• DIRECTIONS FOR THIS TASK: Continue the blog post on hiking and shooting photos from the point where it stops.

Saturday, December 9, 2017
Motive for hiking and shooting photos
When I first tried the TAv setting, it was during discussions with someone over the Pentax TS-1. This was this person's favorite camera. I'm old (83) and some times have twinges, and since hiking keeps me in pretty good shape and photography keeps me hiking, I need alternate kits and the TS-1 seemed like a good idea at the time. But I didn't like its having only one dial. This TS-1 person recommended various automatic settings including the TAv (although I don't think that is the setting he used). In any case I gave it a try. In editing, the changes in the photos due to different ISO settings didn't feel right. So I set the TS-1 on a shelf and maybe I'll use it the next time a shoulder or knee develops a twinge -- or maybe not. I subsequently bought a K70 which has two dials.
Now as to what I might have to lose by trying the TAv setting, I probably have a different motive for going shooting than anyone else on this forum. Maybe not, but I'd be surprised if there was another.
My wife had a serious illness and while I could slip away to the local river for a couple of hours hiking, I could not risk driving long distances. I had to be on call. She was sleeping most heavily at dawn and that is when I would take the dogs for a hike. After many years, and on July 4th 2015, she died, and even though there is nothing now preventing my driving further up into the mountains, I'm used to the convenience of the local dry river-bed. Also, would using up energy in a drive further up into the mountains be the best thing? I need to hike to keep in shape, not drive. There is nothing wrong with me (that the doctors know about) at age 83. But if I go back to the same place to hike day after day without any additional distractions, I would be bored. I have been bored.
Then I discovered that by taking different lenses on hikes, they would present me with different challenges and give me different looks when I ran a hike as a slideshow on my monitor.

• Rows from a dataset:
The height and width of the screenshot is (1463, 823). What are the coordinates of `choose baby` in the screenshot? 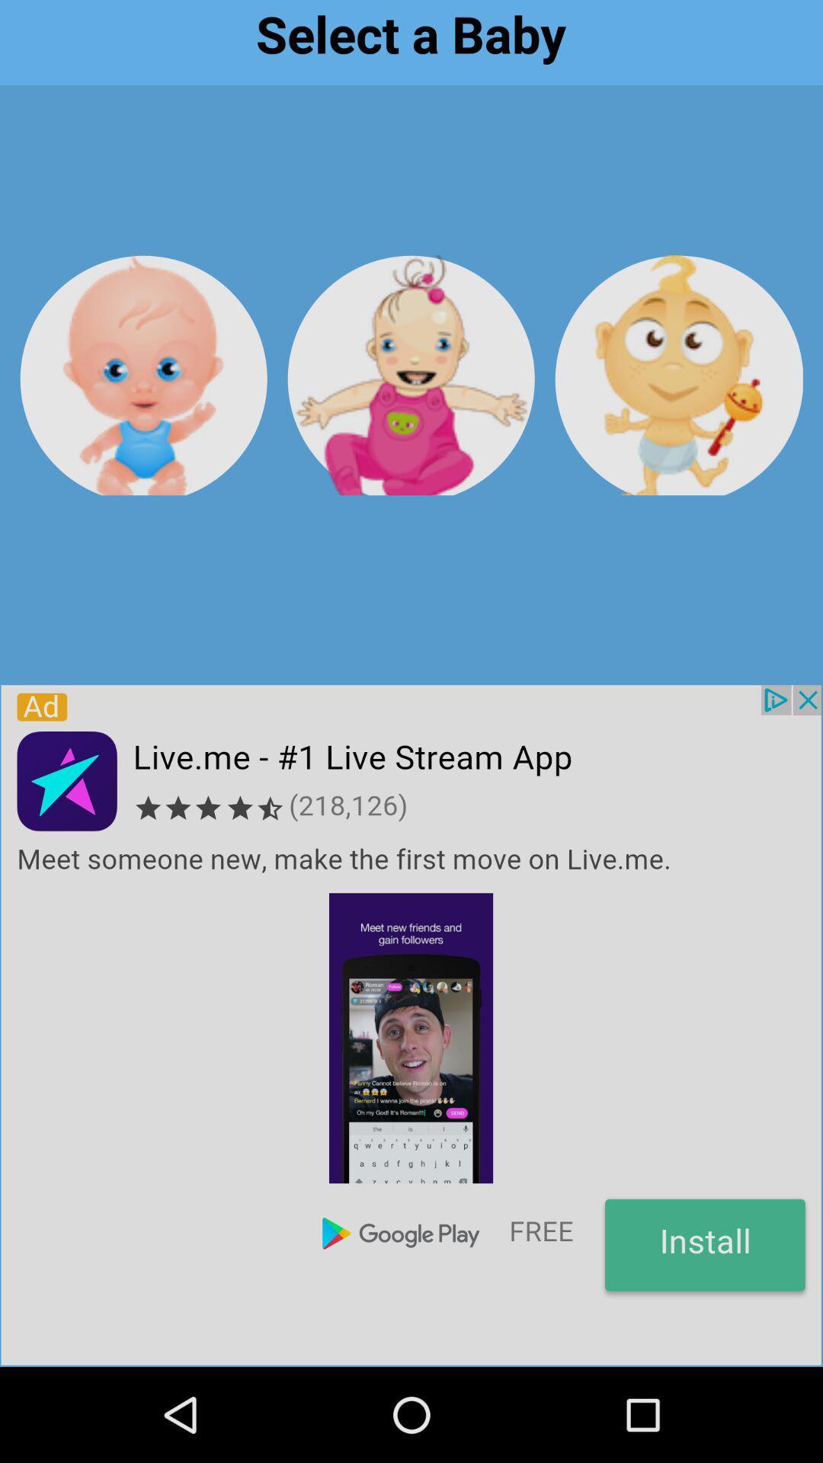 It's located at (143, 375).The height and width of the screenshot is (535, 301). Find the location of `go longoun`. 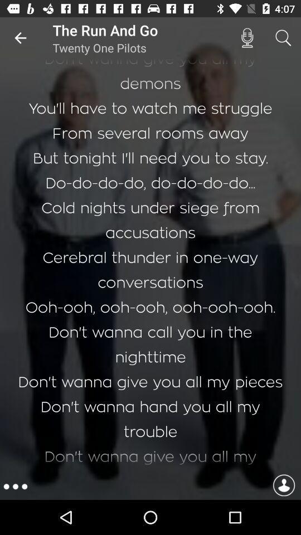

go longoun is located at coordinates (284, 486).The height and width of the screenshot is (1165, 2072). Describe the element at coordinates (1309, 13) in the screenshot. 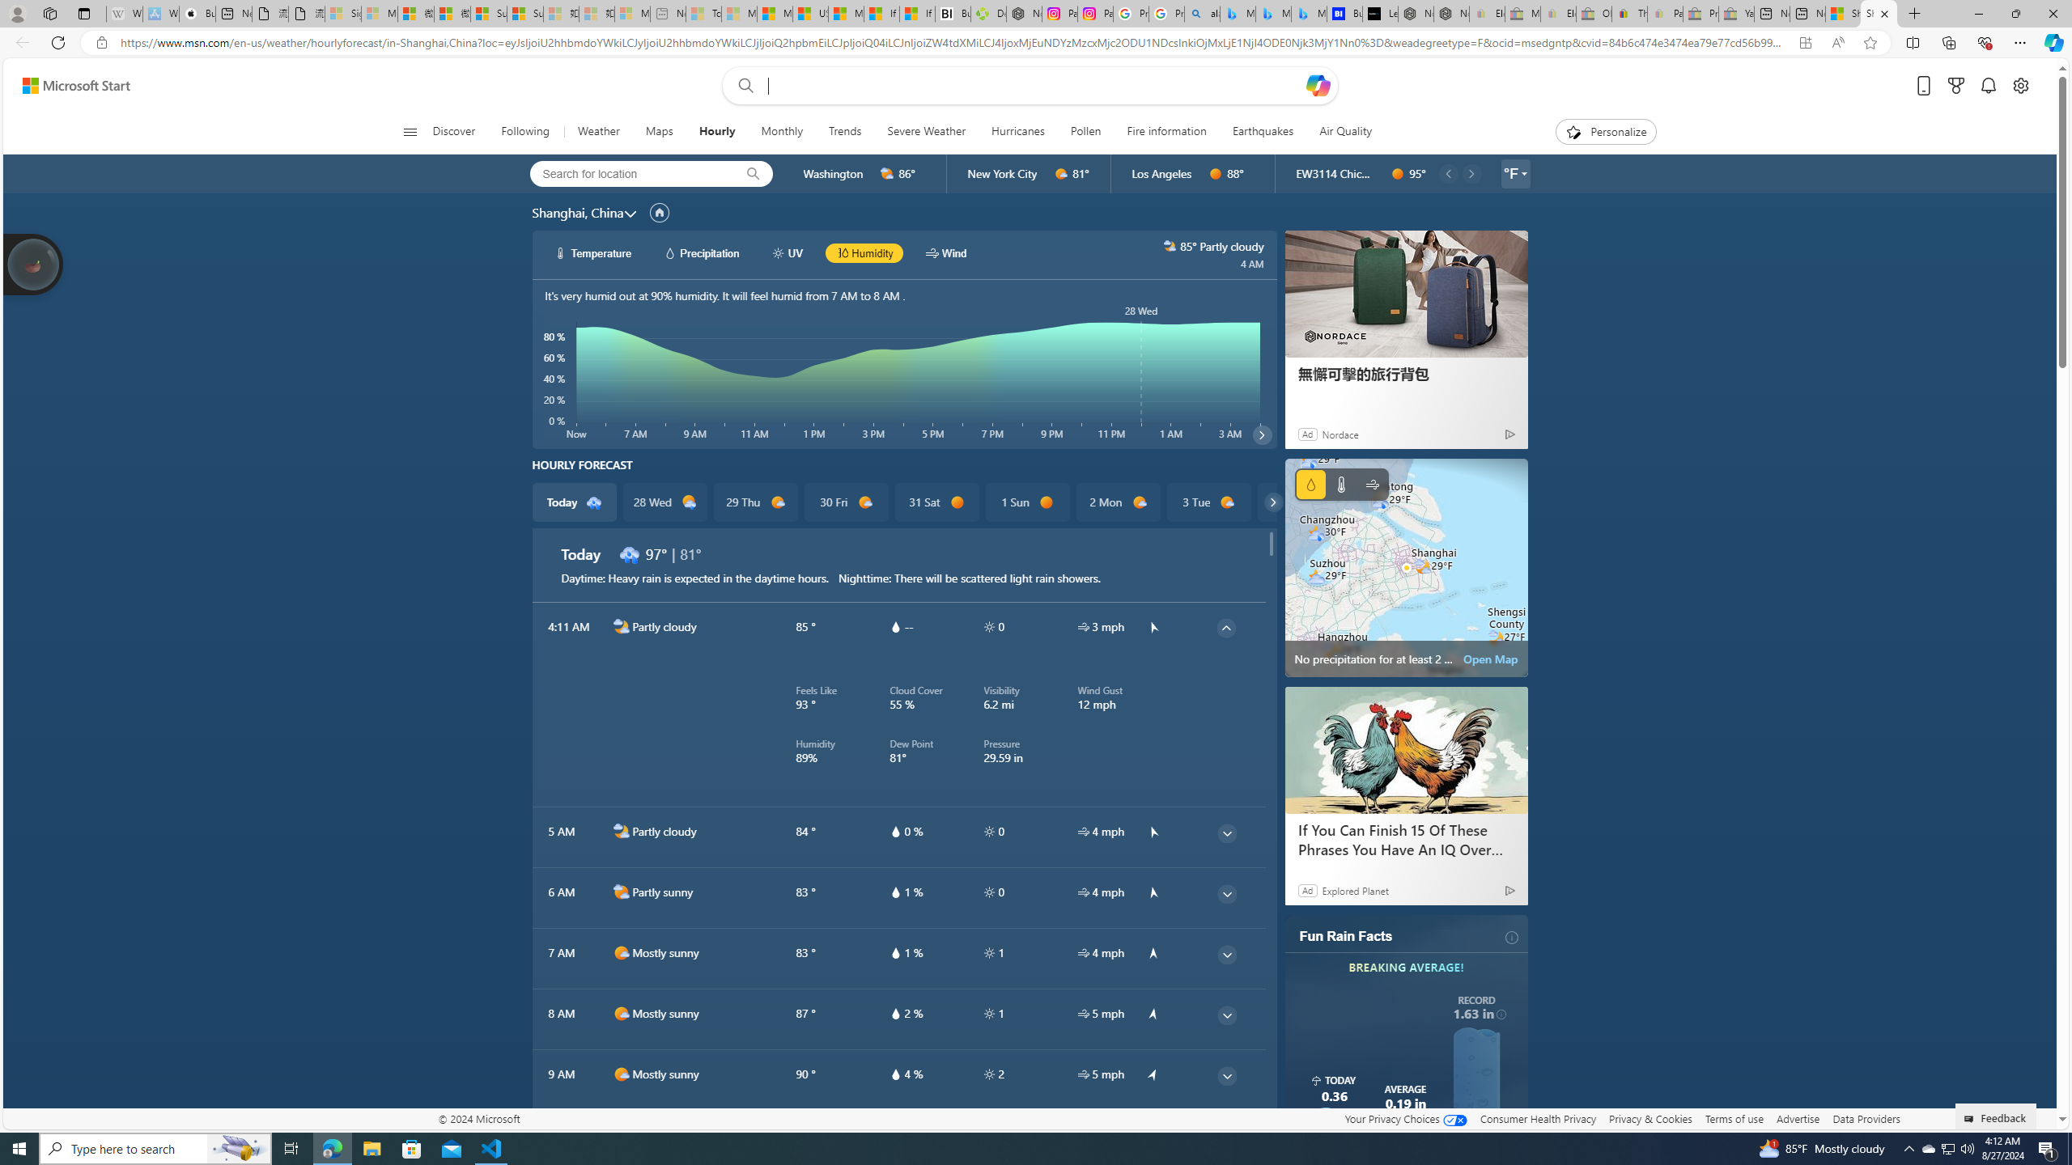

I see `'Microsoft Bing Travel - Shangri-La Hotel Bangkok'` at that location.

• RESULT OF THIS TASK:
But of course that isn't all. I retired after 39 years from Boeing. My education was in English literature, but I was a quick study and learned engineering in companies that were largely meritocracies (Douglas, McDonnell Douglas and finally Boeing). So despite being a retired engineer I have an artistic background. I appreciate not only good literature but classical music and painting. I'm not convinced that photography is art, but I know what an "artist's eye" is and do look for the best shots presented to me.
I have been on a Rhodesian Ridgeback forum which folded but there are 20 or 30 people who want to receive photos of each hike. For them the activities of the dogs are more important than artistic (if there is any) merit.
And for me, I make things up to keep up my interest in taking a camera with me hike after hike. Right now I have a raft of lenses to try with the Pentax K1 full frame camera. I felt frustrated by not getting it all right with them immediately and intuitively. Perhaps you can see at this point that the more automatic I make my camera, the fewer challenges I'll have on a hike.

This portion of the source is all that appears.